=== Exercise ===
Scan the entries below. Report each line where the string "arrow" occurs.

---------- Data for this task

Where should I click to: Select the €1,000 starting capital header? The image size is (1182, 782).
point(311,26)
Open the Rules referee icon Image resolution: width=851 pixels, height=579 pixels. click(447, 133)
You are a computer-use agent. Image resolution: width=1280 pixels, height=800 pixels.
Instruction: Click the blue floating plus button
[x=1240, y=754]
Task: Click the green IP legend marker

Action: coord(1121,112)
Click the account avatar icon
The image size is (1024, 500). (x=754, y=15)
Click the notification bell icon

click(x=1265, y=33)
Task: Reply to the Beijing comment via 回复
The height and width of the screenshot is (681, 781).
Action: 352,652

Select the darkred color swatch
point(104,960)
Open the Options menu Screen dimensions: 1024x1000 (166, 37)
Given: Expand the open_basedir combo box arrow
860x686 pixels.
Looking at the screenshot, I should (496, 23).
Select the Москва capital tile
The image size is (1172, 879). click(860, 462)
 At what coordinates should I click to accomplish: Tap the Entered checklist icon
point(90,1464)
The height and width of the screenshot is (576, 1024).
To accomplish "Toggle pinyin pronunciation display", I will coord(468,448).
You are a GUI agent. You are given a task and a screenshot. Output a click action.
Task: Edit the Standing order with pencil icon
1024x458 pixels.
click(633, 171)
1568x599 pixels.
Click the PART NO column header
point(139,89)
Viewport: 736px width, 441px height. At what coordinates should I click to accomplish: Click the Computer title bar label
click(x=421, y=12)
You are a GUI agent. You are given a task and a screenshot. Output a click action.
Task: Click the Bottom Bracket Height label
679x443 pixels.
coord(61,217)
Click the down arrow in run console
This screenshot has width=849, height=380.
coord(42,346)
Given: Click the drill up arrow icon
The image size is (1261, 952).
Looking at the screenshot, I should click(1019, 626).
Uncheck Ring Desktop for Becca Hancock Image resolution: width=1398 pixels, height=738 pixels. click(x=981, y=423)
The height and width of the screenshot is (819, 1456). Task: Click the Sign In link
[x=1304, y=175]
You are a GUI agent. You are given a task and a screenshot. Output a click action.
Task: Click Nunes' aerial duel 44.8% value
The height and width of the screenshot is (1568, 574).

--------------------

=== Your solution ===
Given: Expand the open_basedir combo box arrow
Click the down arrow in run console
Given: Click the drill up arrow icon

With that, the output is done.